**What to do:** All records below must be written out exactly, with the pictures excluded.

** Extracted information follows **

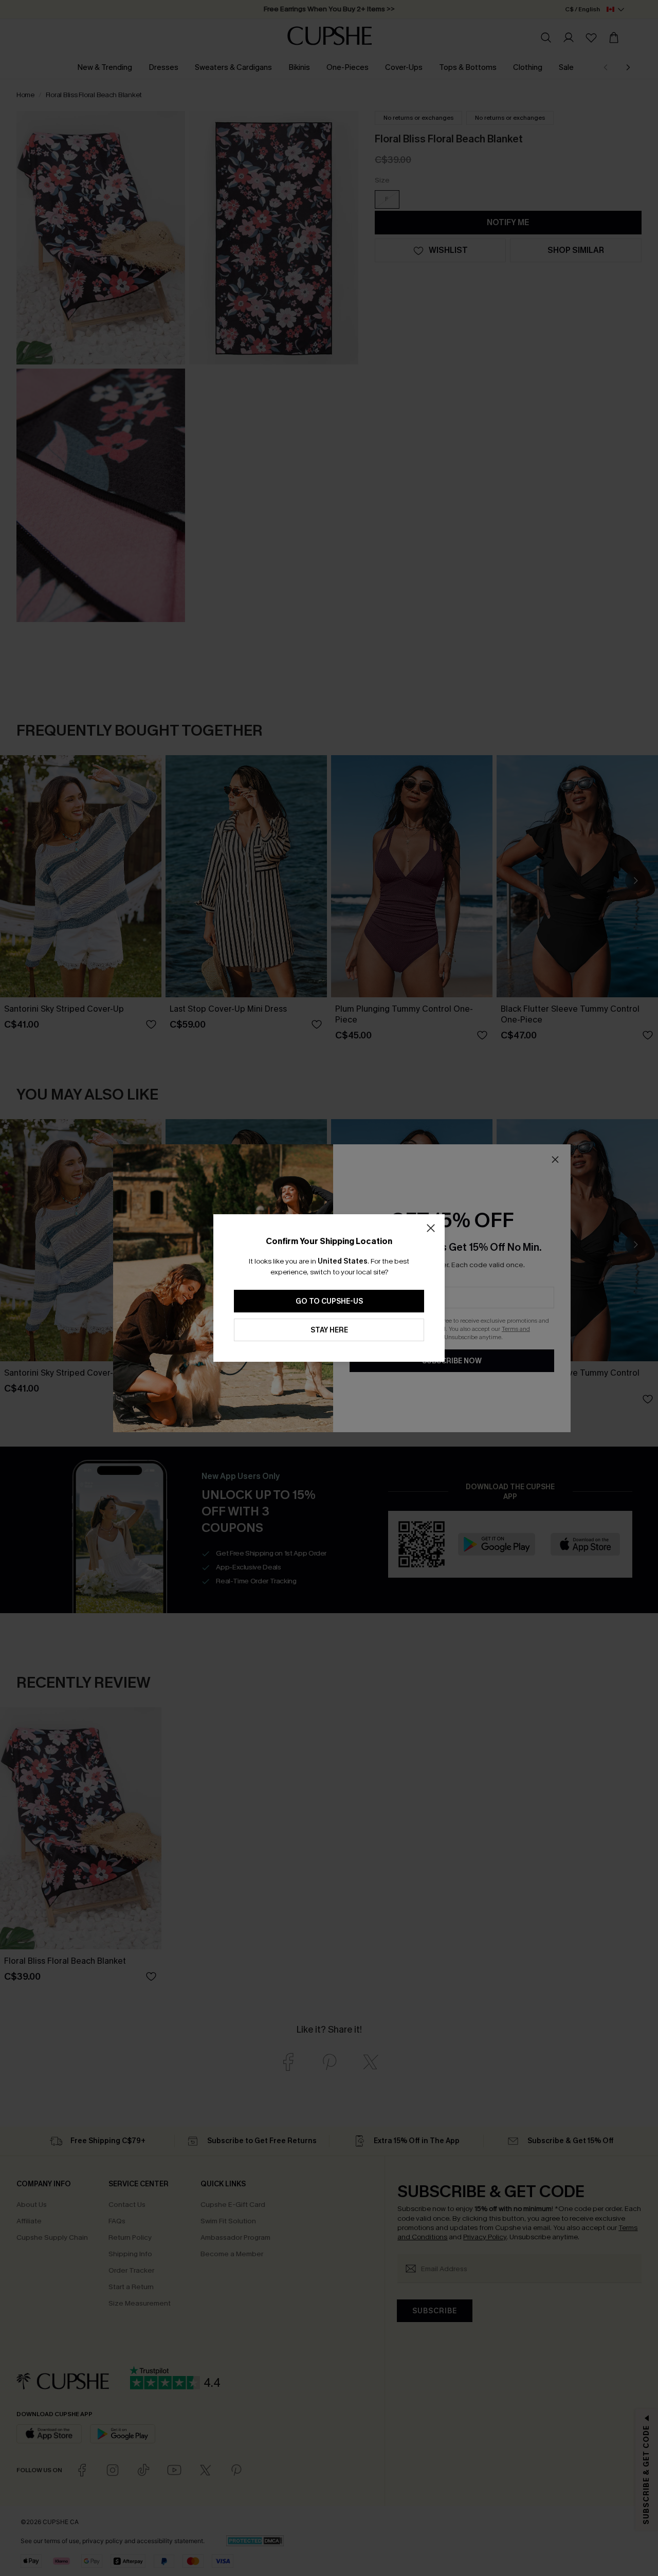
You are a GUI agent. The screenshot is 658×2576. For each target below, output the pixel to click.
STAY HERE (329, 1330)
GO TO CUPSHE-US (329, 1301)
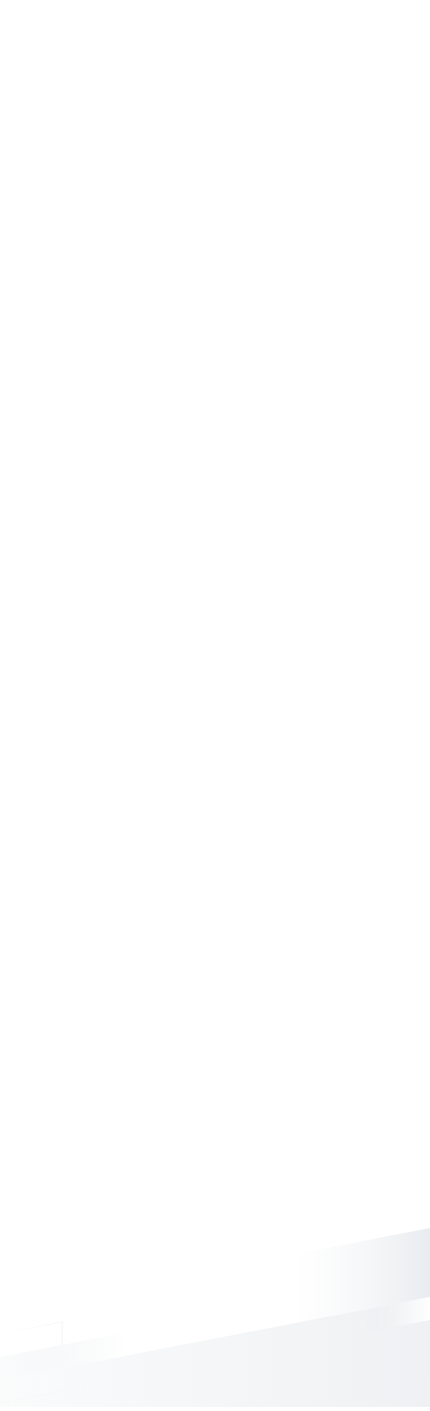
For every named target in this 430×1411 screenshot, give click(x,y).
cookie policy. (307, 1390)
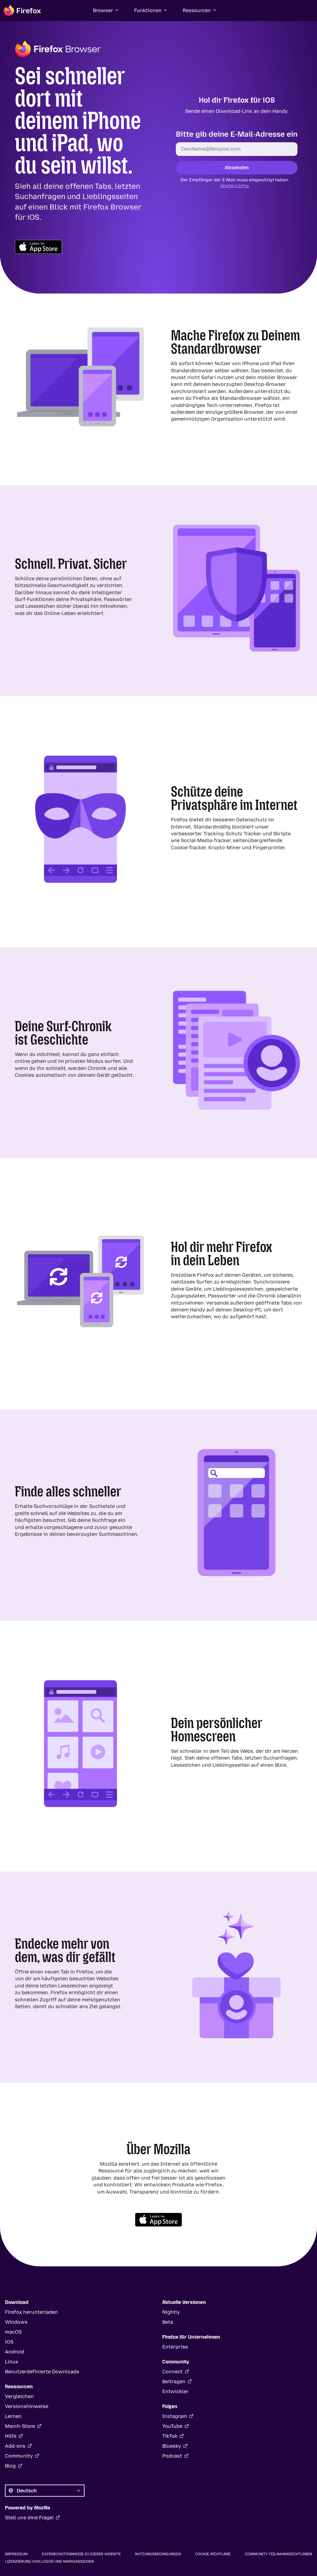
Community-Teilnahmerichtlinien (278, 2554)
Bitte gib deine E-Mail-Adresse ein (236, 133)
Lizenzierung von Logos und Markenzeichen (49, 2561)
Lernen (13, 2416)
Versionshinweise (26, 2406)
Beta (167, 2322)
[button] (106, 10)
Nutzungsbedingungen (158, 2554)
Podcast (172, 2456)
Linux (11, 2362)
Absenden (236, 167)
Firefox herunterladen (31, 2312)
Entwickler (175, 2391)
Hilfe (10, 2436)
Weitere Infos (234, 185)
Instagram (174, 2416)
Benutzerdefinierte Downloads (42, 2372)
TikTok (169, 2436)
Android (14, 2352)
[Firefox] (22, 10)
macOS (13, 2332)
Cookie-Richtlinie (213, 2554)
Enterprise (175, 2347)
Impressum (16, 2554)
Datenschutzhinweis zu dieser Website (81, 2554)
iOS (9, 2342)
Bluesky (171, 2446)
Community (19, 2456)
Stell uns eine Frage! (29, 2518)
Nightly (171, 2312)
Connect (172, 2372)
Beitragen (173, 2381)
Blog (10, 2466)
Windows (16, 2322)
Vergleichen (19, 2396)
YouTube (172, 2426)
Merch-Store (20, 2426)
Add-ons (15, 2446)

** End of Extracted information **

**Result:**
You are a GUI agent. The screenshot is 658×2576. For each target below, output the pixel to click.
STAY HERE (329, 1330)
GO TO CUPSHE-US (329, 1301)
For every named target in this 430×1411 screenshot, give click(x,y).
cookie policy. (307, 1390)
Community-Teilnahmerichtlinien (278, 2554)
Bitte gib deine E-Mail-Adresse ein (236, 133)
Lizenzierung von Logos und Markenzeichen (49, 2561)
Lernen (13, 2416)
Versionshinweise (26, 2406)
Beta (167, 2322)
[button] (106, 10)
Nutzungsbedingungen (158, 2554)
Podcast (172, 2456)
Linux (11, 2362)
Absenden (236, 167)
Firefox herunterladen (31, 2312)
Entwickler (175, 2391)
Hilfe (10, 2436)
Weitere Infos (234, 185)
Instagram (174, 2416)
Benutzerdefinierte Downloads (42, 2372)
TikTok (169, 2436)
Android (14, 2352)
[Firefox] (22, 10)
macOS (13, 2332)
Cookie-Richtlinie (213, 2554)
Enterprise (175, 2347)
Impressum (16, 2554)
Datenschutzhinweis zu dieser Website (81, 2554)
iOS (9, 2342)
Bluesky (171, 2446)
Community (19, 2456)
Stell uns eine Frage! (29, 2518)
Nightly (171, 2312)
Connect (172, 2372)
Beitragen (173, 2381)
Blog (10, 2466)
Windows (16, 2322)
Vergleichen (19, 2396)
YouTube (172, 2426)
Merch-Store (20, 2426)
Add-ons (15, 2446)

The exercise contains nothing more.